New Guideline Calls for End to Routine Screening for Thyroid Disorders

Nov 18, 2019
Author: 
Alicia Fung

2019 Guideline on Asymptomatic Thyroid Dysfunction, courtesy of CTFPHC2019 Guideline on Asymptomatic Thyroid Dysfunction, courtesy of CTFPHC Screening for thyroid dysfunction in patients without symptoms does not improve health and creates unnecessary expenses for the health-care system, says a new guideline from the Canadian Task Force on Preventive Health Care.

The message to family doctors: Stop routinely checking that box on blood test requisition forms for patients without symptoms or risk factors.

Family doctors commonly order thyroid screening tests during routine patient visits. But the task force found no evidence of a benefit to patients, in a systematic review of 22 studies on the effectiveness of treatment for abnormal thyroid stimulating hormone (TSH) levels in adults without symptoms.

Moreover, harms of unnecessary testing include the need to take medication unnecessarily and have regular medical visits as well as follow-up blood tests to check TSH levels.

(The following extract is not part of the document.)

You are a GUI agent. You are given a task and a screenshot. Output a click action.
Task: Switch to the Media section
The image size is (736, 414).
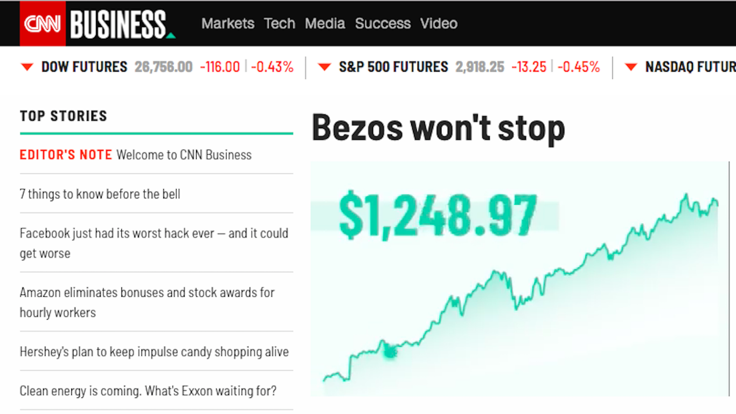point(325,24)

The Canadian Medical Association Journal published the guideline today.

“Family doctors thought they were helping the patient by hopefully identifying thyroid disorder early on and preventing negative health outcomes,” says Professor Donna Reynolds, a member of the task force working group who is an assistant professor of family and community medicine and an adjunct professor in the Dalla Lana School of Public Health at the University of Toronto.

“Now we’ve found that we weren’t necessarily helping the patient and were potentially causing harm — not necessarily physical harms, but turning a person into a patient when they otherwise didn’t have to be one,” says Reynolds, who is also a family physician at Scarborough Health Network.

Symptoms of thyroid disorder can be quite vague, so the relationship that doctors form with patients over time can give insight into whether certain symptoms are starting to look more like a pattern, says Reynolds.

“The longer you practice, the more you start to see patients with similar complaints, and we put patients on a routine to make sure we don’t miss anything,” says Reynolds. “I think that’s good clinical care, but it’s also important to know if we’re over-treating and over-diagnosing people.” 

The Canadian Institute for Health Information and Choosing Wisely Canada have found that up to 30 per cent of medical tests, treatments, and procedures in some areas of health care may be unnecessary.

Choosing Wisely Canada has introduced several measures to reduce over-testing, and a recent effort to limit thyroid tests proved successful in study published last week.

Professor Michelle Greiver and other researchers in U of T’s department of family and community medicine led that work, which found a 13 per cent reduction in thyroid tests over two years among family health teams participating in the Choosing Wisely Canada effort, compared to a minor reduction among teams that did not participate.

The group estimated $1.5 million in yearly savings from the reduced number of thyroid tests.

Reynolds and other members of the task force emphasize that the new thyroid screening guideline is for adults with no symptoms or risk factors for thyroid dysfunction.

The guideline does not apply to pregnant women, those who have exhibited symptoms or have been diagnosed with thyroid dysfunction, who have had thyroid surgery, who are taking medications that can affect the thyroid, or those undergoing radiotherapy that could affect the thyroid. 

“It’s good to have a critical eye on what we’re doing and why we’re doing it, and to practise evidence-based medicine to ensure we’re doing the best for our patients,” says Reynolds.